Arcangelo Provitina – Stati d’Animo
Confuso nella semplicità…
Confuso nella semplicità…
Avrei voluto dire le parole giuste, quelle che nonostante tutto aggiustano le cose, quelle che nel silenzio fanno rumore, quelle che nell’attesa bruciano di pioggia che cade e leva via tutti i dolori. Avrei voluto parlare semplicemente, come una bambina, con tenere parole fatte di arcobaleni colorati, di caramelle sbucciate e forse avresti capito cosa dicevano le mie lacrime, i miei sbagli, i miei silenzi… forse avresti capito che nonostante le mie piccole mani sporche di cioccolato, il mio sorriso e la mia anima erano lì solo per te.
Quello che vorrei non lo dico, non lo dico mai. Lo lascio lì, rinchiuso a chiave in un silenzio che mi urla dentro.
Il dolore è parte integrante della nostra vita, lacrime, sorrisi ed amore. Un cerchio infinito che c’imprigiona.
Nella vita quante sere nere siamo capaci di sopportare? E spesso non possiamo fare altro che dare la colpa solo a noi stessi.
Ritengo una delle fortune della mia vita il fatto di non scrivere per i giornali. Le mie tasche ci rimettono, ma la mia coscienza è soddisfatta.

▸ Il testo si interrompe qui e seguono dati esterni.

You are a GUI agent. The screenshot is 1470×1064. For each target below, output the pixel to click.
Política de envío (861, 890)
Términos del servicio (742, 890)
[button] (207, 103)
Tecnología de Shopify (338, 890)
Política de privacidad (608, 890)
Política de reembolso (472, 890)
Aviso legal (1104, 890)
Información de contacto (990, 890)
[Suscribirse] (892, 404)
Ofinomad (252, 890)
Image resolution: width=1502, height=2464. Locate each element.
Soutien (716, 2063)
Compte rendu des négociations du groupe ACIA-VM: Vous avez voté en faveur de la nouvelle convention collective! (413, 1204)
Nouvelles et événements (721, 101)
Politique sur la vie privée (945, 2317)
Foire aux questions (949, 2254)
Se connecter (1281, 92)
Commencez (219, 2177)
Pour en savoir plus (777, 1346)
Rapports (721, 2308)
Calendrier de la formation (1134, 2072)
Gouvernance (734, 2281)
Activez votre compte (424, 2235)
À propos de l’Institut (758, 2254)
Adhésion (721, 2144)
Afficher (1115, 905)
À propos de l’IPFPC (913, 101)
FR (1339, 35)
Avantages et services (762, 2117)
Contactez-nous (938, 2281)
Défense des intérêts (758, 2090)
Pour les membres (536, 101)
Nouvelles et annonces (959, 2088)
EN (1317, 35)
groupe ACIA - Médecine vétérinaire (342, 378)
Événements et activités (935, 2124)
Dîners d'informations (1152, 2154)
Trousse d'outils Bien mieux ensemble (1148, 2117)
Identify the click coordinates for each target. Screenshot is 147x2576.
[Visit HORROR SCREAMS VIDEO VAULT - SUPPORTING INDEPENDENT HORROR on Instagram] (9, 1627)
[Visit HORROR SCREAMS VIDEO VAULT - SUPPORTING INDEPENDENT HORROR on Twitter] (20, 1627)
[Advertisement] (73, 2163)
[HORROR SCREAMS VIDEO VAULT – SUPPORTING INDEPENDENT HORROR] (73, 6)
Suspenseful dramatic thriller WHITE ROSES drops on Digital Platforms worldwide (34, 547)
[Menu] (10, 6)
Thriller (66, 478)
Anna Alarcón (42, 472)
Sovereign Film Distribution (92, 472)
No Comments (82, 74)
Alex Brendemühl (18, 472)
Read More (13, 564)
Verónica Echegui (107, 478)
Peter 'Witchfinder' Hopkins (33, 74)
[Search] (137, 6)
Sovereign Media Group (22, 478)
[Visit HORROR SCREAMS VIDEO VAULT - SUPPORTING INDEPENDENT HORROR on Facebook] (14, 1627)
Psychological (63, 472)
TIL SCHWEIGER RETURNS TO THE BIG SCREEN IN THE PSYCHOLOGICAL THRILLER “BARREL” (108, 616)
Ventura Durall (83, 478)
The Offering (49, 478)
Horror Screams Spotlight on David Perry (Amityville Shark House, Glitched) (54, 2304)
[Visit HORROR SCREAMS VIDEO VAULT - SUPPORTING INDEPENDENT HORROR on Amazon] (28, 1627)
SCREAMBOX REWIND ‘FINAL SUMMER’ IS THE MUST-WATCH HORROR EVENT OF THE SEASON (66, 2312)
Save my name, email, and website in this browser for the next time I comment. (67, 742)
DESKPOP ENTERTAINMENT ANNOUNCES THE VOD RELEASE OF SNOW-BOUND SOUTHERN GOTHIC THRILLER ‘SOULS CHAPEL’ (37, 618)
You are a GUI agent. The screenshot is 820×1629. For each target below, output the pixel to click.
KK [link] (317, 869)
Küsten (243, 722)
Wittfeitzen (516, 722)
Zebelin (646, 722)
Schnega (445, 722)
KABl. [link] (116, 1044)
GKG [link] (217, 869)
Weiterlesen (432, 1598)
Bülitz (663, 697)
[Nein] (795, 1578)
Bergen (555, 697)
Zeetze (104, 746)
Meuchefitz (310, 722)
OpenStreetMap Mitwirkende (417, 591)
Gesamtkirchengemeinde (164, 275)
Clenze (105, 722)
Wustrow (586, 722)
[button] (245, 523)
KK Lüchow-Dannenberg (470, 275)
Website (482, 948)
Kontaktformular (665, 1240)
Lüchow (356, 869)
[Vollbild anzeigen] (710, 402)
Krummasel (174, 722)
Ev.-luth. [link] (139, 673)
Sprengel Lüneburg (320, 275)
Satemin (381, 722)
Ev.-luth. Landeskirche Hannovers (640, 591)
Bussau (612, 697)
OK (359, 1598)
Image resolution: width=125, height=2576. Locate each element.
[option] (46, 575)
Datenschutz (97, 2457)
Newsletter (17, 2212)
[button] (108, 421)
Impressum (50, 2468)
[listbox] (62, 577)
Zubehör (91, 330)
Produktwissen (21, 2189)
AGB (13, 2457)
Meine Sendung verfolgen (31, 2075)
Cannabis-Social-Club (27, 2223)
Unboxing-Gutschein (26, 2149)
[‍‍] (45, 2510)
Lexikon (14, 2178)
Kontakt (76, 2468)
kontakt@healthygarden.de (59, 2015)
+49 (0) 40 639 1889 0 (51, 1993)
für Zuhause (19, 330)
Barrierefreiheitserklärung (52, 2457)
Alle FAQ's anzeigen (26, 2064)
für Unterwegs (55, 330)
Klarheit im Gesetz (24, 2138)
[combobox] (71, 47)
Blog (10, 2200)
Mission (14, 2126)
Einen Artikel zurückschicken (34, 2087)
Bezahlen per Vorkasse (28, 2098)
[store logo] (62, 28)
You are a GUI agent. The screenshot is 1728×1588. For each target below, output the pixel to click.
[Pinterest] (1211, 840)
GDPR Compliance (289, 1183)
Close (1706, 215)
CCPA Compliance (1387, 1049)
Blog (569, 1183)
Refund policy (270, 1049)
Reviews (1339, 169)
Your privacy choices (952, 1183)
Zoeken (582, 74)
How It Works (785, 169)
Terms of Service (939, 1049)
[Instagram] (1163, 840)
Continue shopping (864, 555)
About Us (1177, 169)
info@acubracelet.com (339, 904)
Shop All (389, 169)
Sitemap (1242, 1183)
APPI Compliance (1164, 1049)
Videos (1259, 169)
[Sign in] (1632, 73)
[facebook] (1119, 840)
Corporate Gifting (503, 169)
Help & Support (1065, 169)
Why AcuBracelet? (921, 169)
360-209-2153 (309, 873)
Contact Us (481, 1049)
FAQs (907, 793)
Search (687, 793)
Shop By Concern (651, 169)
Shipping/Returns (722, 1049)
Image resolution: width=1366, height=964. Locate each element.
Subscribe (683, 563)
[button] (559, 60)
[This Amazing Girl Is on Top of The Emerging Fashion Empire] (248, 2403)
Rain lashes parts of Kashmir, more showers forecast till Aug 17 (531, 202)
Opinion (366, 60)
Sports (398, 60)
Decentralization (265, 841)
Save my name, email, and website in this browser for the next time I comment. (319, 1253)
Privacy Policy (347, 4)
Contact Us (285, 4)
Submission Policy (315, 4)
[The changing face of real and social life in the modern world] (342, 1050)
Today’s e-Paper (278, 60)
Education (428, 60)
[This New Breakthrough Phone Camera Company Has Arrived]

È facile sentirsi superiori agli altri, infangando con sotterfugi e bugie la dignità altrui! È facile sputare veleno per difendersi da chi si ritiene superiore! La cosa difficile è convivere accettando che qualcun altro potrebbe essere migliore di noi! Noi non siamo il mondo, è il mondo a formarsi di noi. Quindi formiamolo di “umiltà” non di superiorità!